▶ _OBJECTIF VISÉ_
Dans l’extrait sur le projet de loi relatif à la protection des données personnelles, recopiez sans aucune modification le passage allant de « Elle a veillé » à « inscriptions à l’université. ».

▶ _EXTRAIT À LIRE_
_ _ _ _ _

Réunie le 14 mars 2018 pour examiner le projet de loi relatif à la protection des données personnelles, prévu pour l’application d’un règlement et d’une directive européennes du 27 avril 2016, la commission des lois du Sénat en a approuvé les grandes orientations, tout en s’attachant, d’une part, à renforcer la protection des droits et libertés des citoyens, d’autre part, à mieux accompagner les petites structures, TPE-PME et collectivités territoriales, dans la mise en œuvre de leurs nouvelles obligations.

Pour le président Philippe BAS (Les Républicains - Manche), "ce projet de loi d’apparence technique recèle des enjeux politiques considérables, pour l’ensemble de nos concitoyens dont il faut garantir le droit à la vie privée, comme pour nos petites entreprises, nos communes, nos intercommunalités qui pourraient se trouver exposées à des risques juridiques et financiers très importants".

Sur proposition de son rapporteur Sophie JOISSAINS (Union centriste - Bouches-du-Rhône), la commission des lois a ainsi décidé de maintenir à 16 ans, conformément au droit commun européen, l’âge minimal à partir duquel un mineur peut consentir au traitement de ses données personnelles.

Elle a veillé à encadrer strictement l’usage des algorithmes par l’administration pour prendre des décisions individuelles, et elle a renforcé les garanties de transparence en la matière, par exemple pour les inscriptions à l’université.

La commission a rétabli l’autorisation préalable des traitements de données portant sur les infractions, condamnations et mesures de sûreté, précisé les conditions d’extension de la liste des personnes autorisées à mettre en œuvre ces fichiers, ainsi que le cadre juridique de la mise à disposition des décisions de justice (« open data ») afin de prévenir tout risque d’atteinte à la vie privée des personnes et à l’indépendance de la justice.

Suivant l’avis de son rapporteur, la commission a adopté un amendement de Claude RAYNAL (Socialiste - Haute-Garonne) visant à ce que les utilisateurs de terminaux électroniques aient le choix d’y installer des applications respectueuses de la vie privée.

_ _ _ _ _

▶ _INFORMATIONS FOURNIES_
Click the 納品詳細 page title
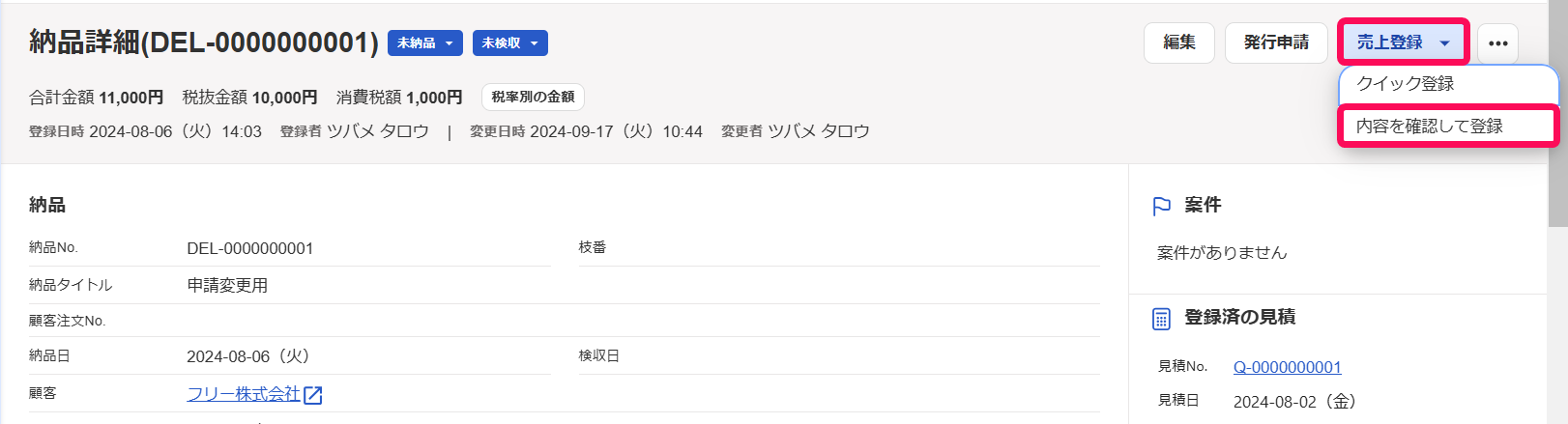The image size is (1568, 424). point(203,42)
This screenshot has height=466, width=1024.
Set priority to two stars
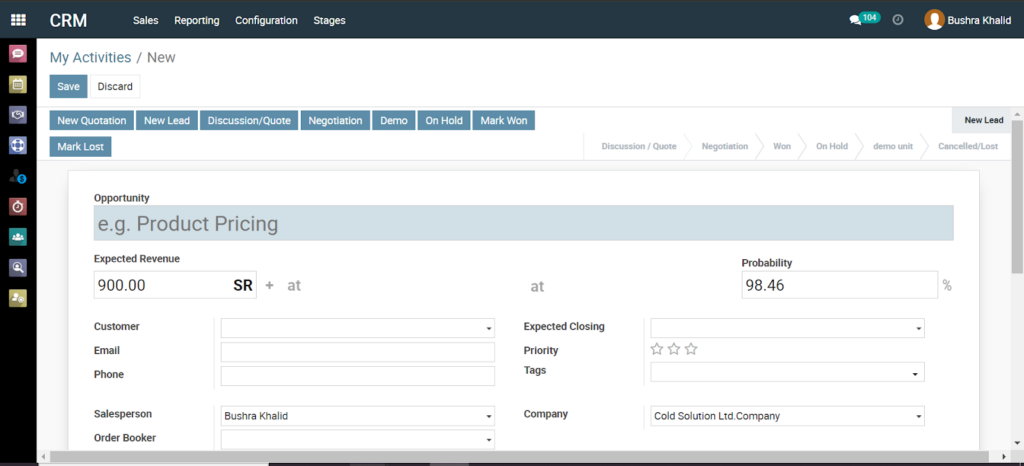tap(674, 349)
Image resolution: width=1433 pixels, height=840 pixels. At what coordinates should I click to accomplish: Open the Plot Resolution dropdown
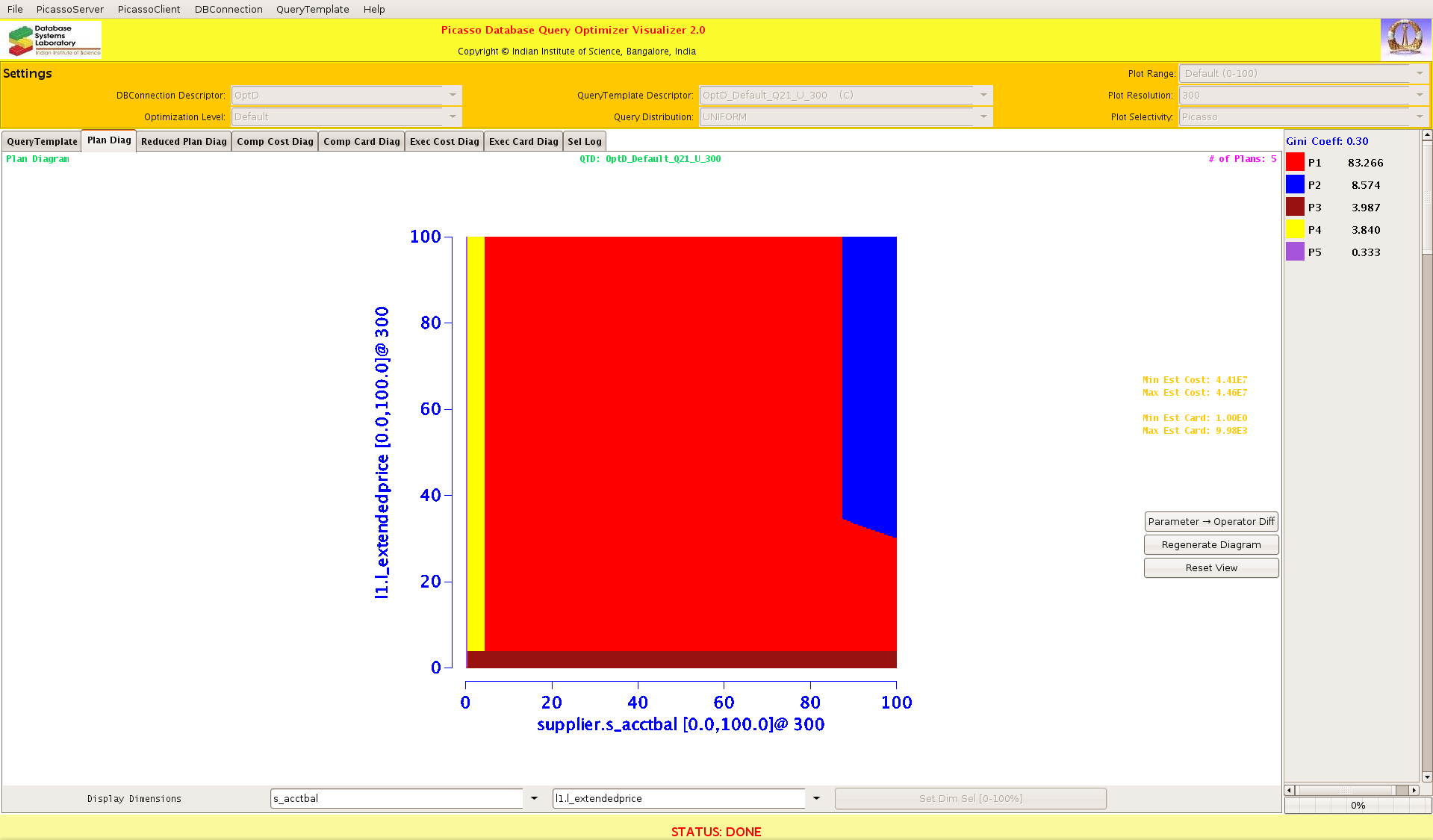(x=1419, y=95)
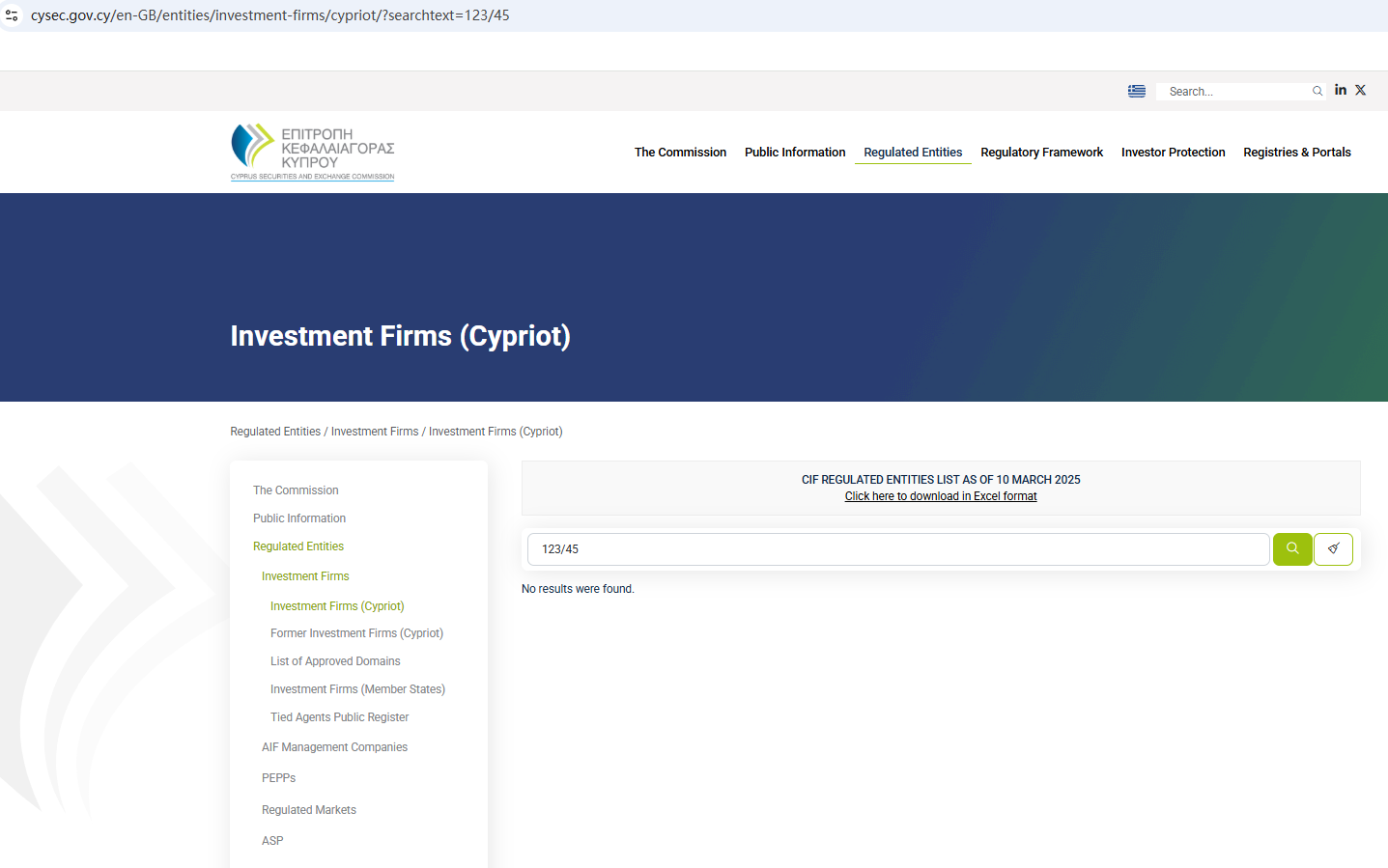The image size is (1388, 868).
Task: Click the entity search field containing 123/45
Action: pos(898,549)
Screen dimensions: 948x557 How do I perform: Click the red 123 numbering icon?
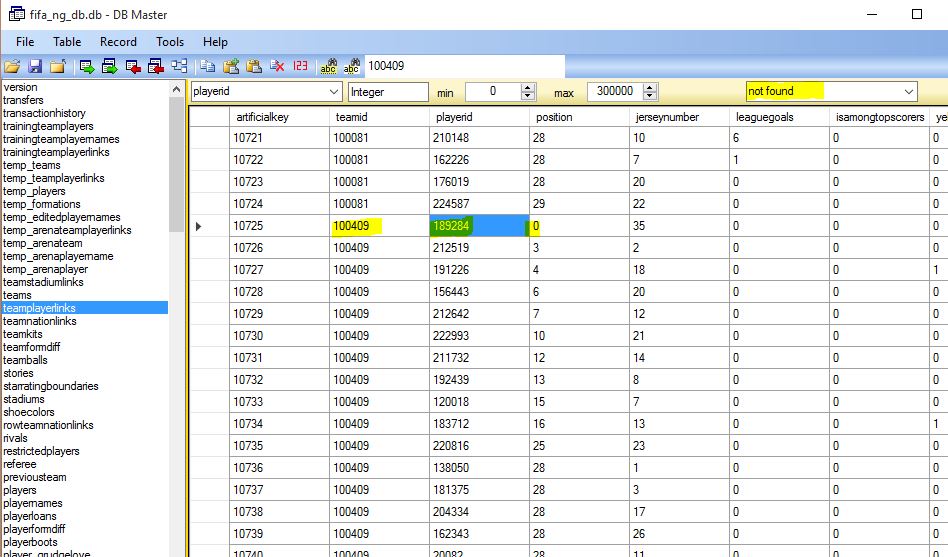300,67
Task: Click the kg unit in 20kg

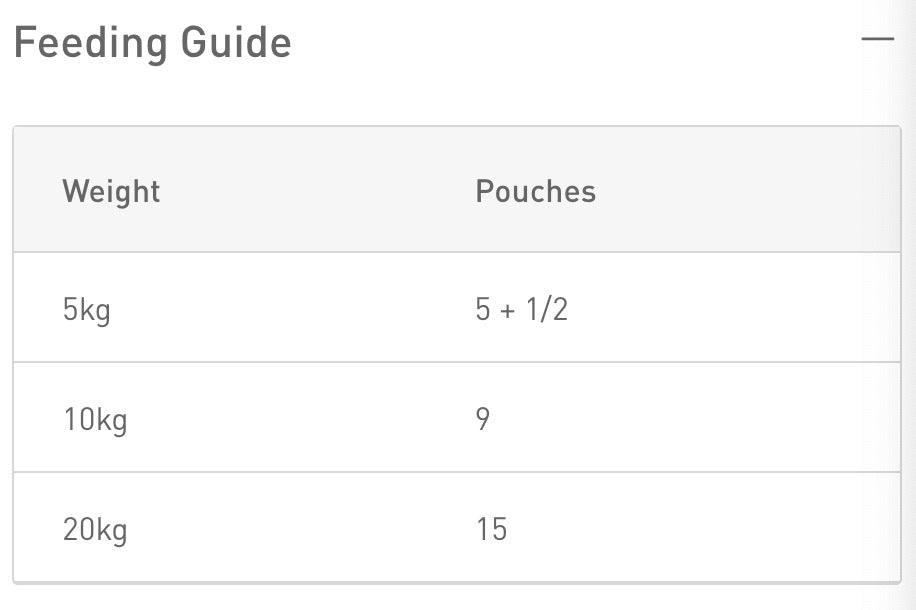Action: tap(112, 531)
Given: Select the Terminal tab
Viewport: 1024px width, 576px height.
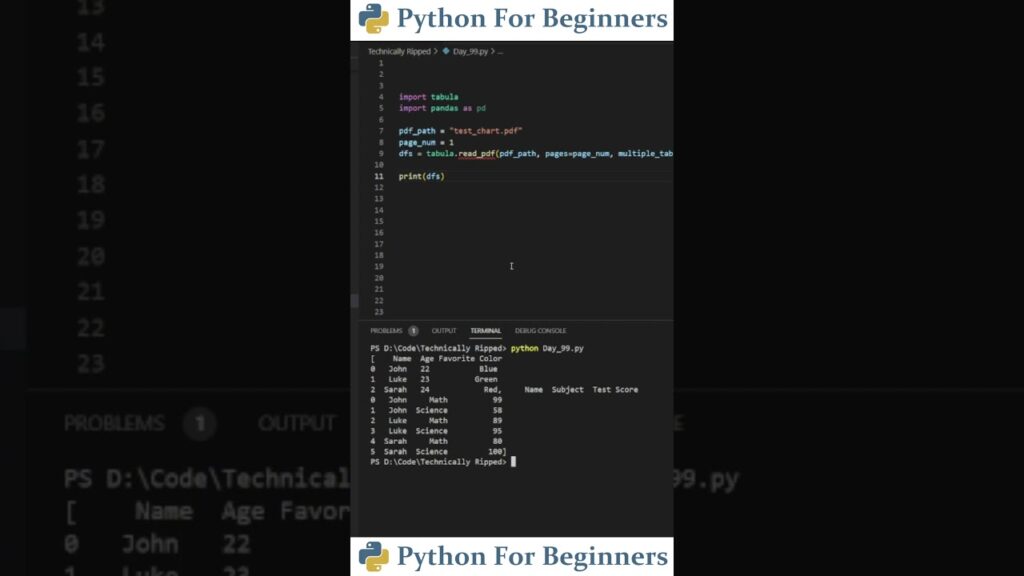Looking at the screenshot, I should 486,331.
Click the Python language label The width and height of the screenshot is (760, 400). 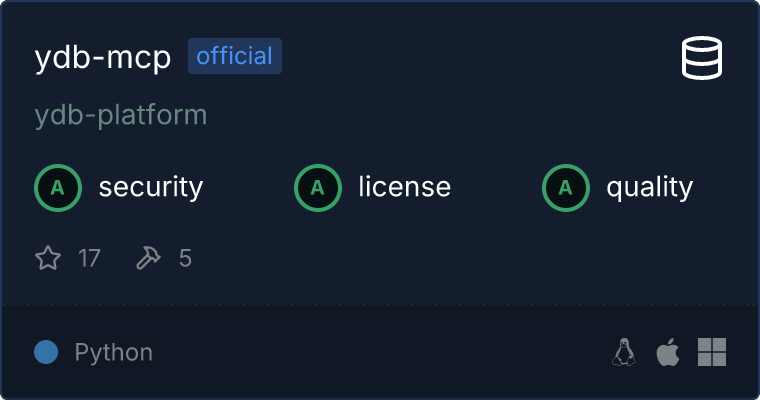tap(113, 352)
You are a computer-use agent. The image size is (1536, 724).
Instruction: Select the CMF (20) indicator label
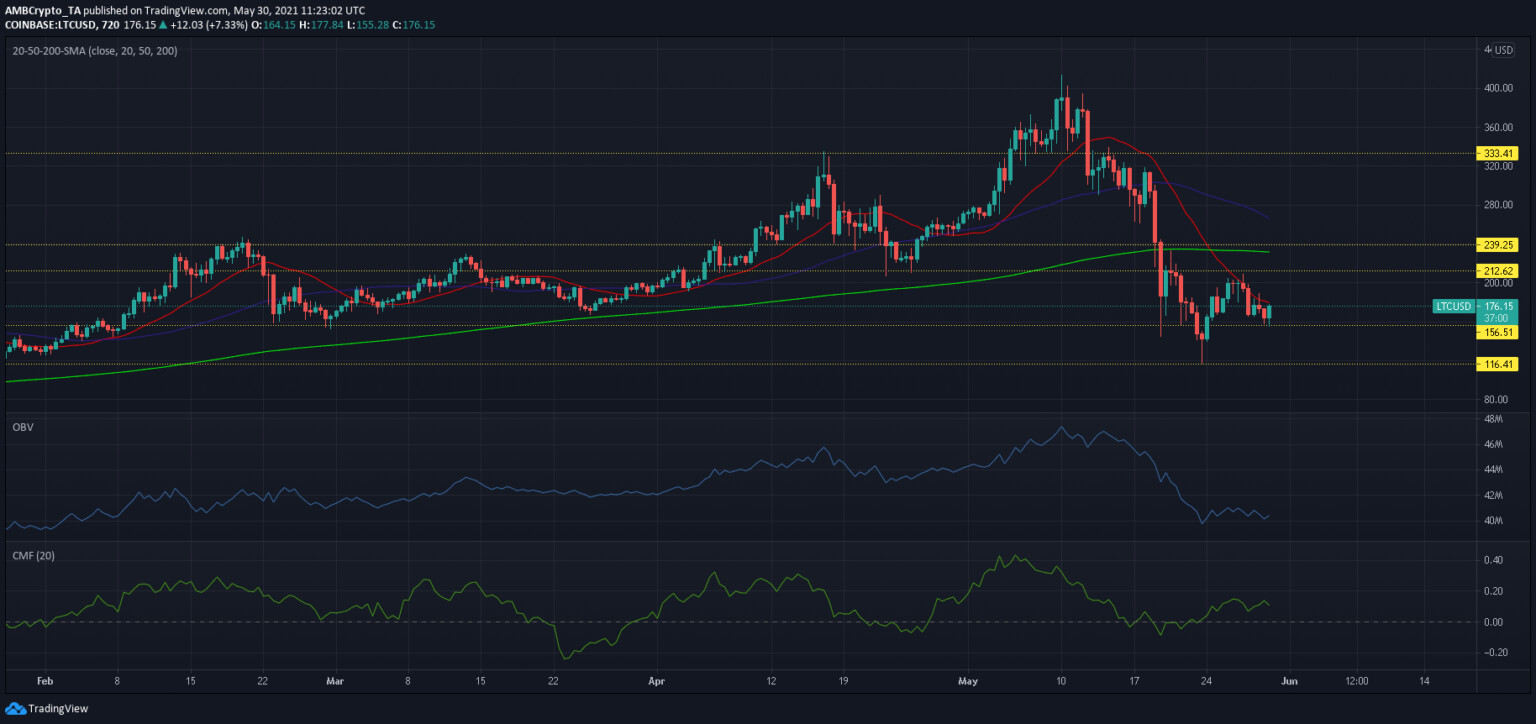coord(31,555)
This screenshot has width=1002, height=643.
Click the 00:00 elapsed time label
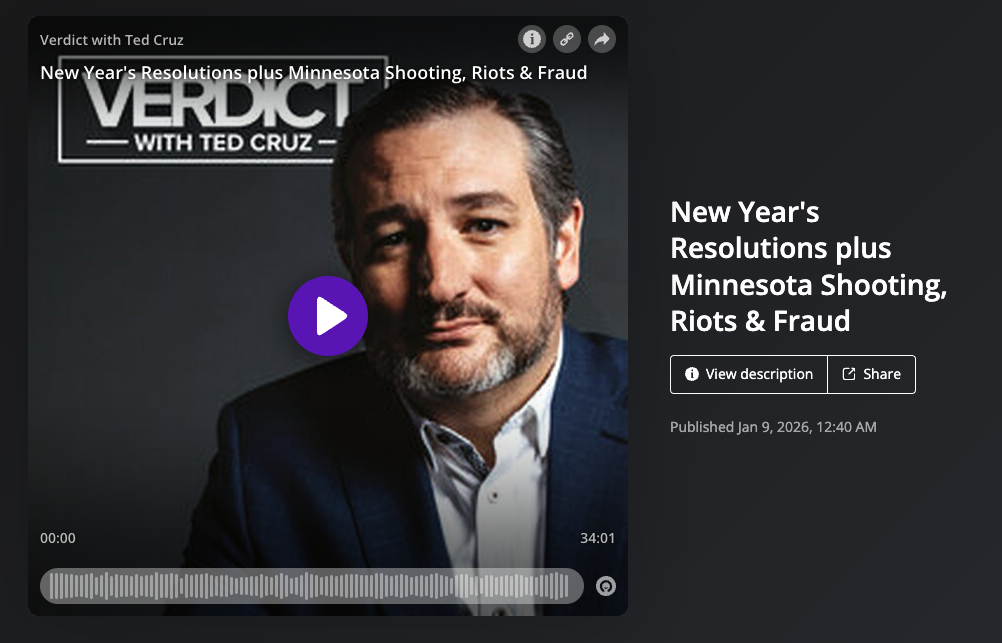pyautogui.click(x=58, y=538)
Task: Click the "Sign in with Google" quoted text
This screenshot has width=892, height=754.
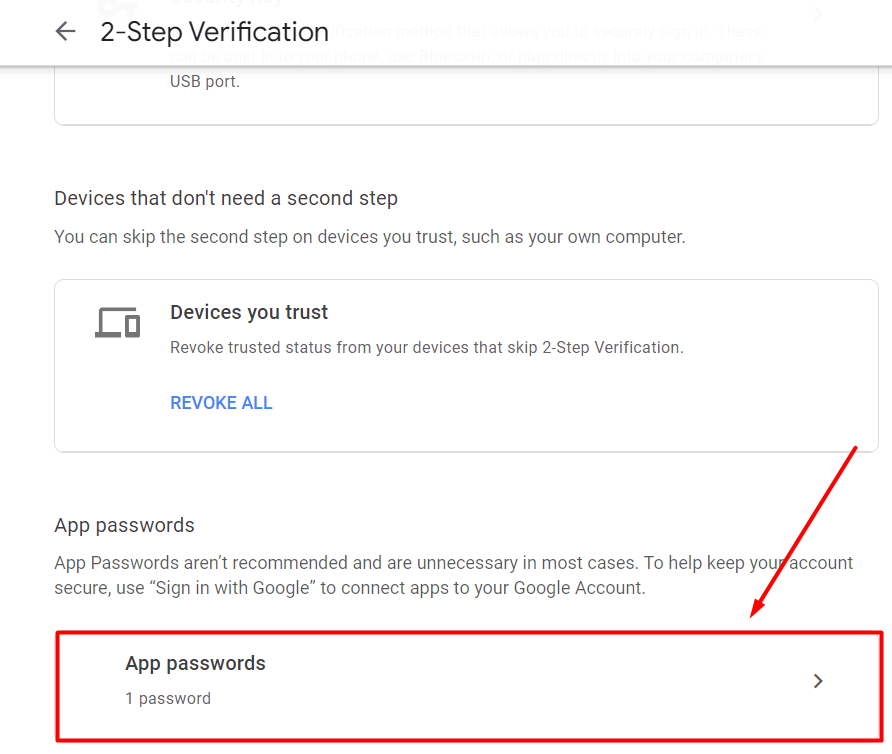Action: (235, 588)
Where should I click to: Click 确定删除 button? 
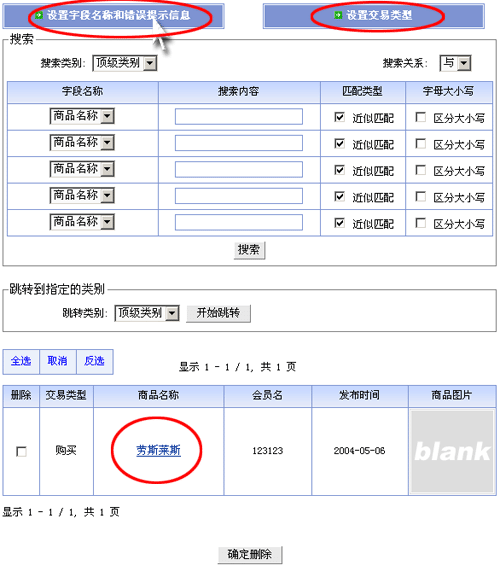pos(250,555)

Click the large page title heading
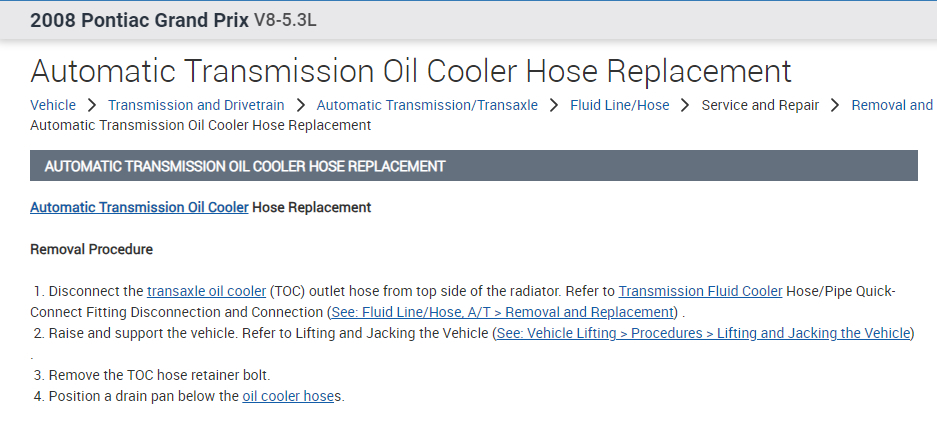click(411, 70)
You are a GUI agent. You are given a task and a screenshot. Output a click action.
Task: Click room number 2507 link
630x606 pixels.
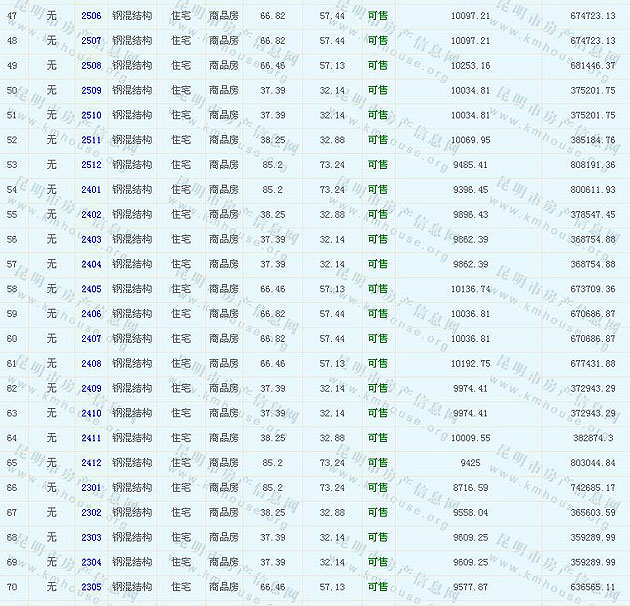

_ _ _ _ _

▶ _ZONE DE RÉPONSE_
Elle a veillé à encadrer strictement l’usage des algorithmes par l’administration pour prendre des décisions individuelles, et elle a renforcé les garanties de transparence en la matière, par exemple pour les inscriptions à l’université.